To enhance children’s learning and understanding, the local area is utilised, and opportunities for learning outside the classroom are used and encouraged by class teachers. Every year group carries out a History Day to enrich the children’s understanding of a particular topic, allowing them the opportunity to immerse themselves into the cultural practices of that time period. Within each year group area, children have access to a Historical timeline, which can be used independently by the children to develop their understanding of chronology.
Planning is informed by both the national curriculum and Quigley’s Essentials Curriculum. Outcomes of work are regularly monitored to ensure that they reflect a sound understanding of the key identified knowledge.
Outcomes in topic and literacy books show a range of historical objectives being taught. Children are encouraged to reflect on what they have learnt throughout the topic, and how it relates to other periods in History.
In History lessons, teachers place emphasis on analytical thinking and questioning which helps pupils to infer information from historical sources and develop critical thinking and curiosity. In turn, this enhances their abilities to sift through information and form their own judgements and arguments. Local history displays in each Key Stage Two classroom allows children to source, contribute and identify historical links within the locality. Furthermore, this gives children the opportunity to become passionate historians and empowers children to take charge of their own learning.
History in Each Stage
Children will be able to ask and respond to simple questions about the past using simple source materials such as photographs and begin to describe similarities and differences between historical artefacts. They begin to order artefacts and pictures, using simple vocabulary to describe the passing of time.

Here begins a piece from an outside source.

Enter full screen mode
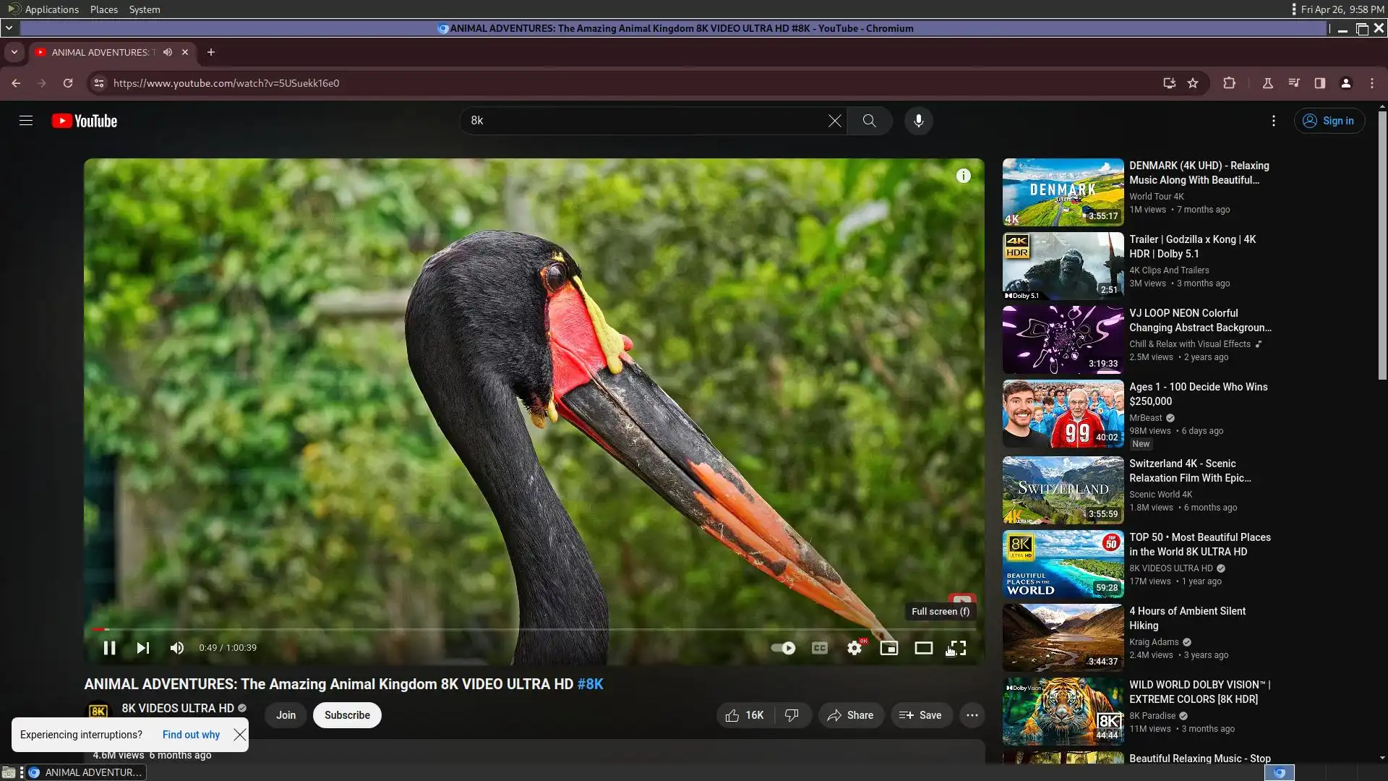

Children will be able to ask and answer questions using a range of source materials and use stories of famous historical figures to compare aspects of life in different times, beginning to understand cause and effect by looking at what happened as a result of significant individual actions. They order events in a period of history and begin to recall the dates of important festivals or celebrations. They describe how their own lives are different from past generations and look at changes within the local area.
Children will be able to suggest useful research questions and choose the most important source material for a task, showing an awareness of a range of sources. They use labelled diagrams, recounts, stories, diaries and pictures to illustrate an understanding of historical events and famous people and use appropriate historical vocabulary to describe key features of a time period. They describe some of the main changes in Britain resulting from an event such as an invasion or war and explain how a significant figure of a period influenced change, expressing an opinion on whether a person or event had a positive or negative impact on life in Britain.
They will acknowledge different points of view expressed and explain why these are important in understanding and interpreting history. They will be able to make connections, draw contrasts and identify trends in two or more periods of history and provide reasons for, and describe outcomes of, the main events and changes, showing factual knowledge of aspects of Britain and the wider world.
SEND and disadvantaged children are given the required support within history lessons to access all national curriculum objectives.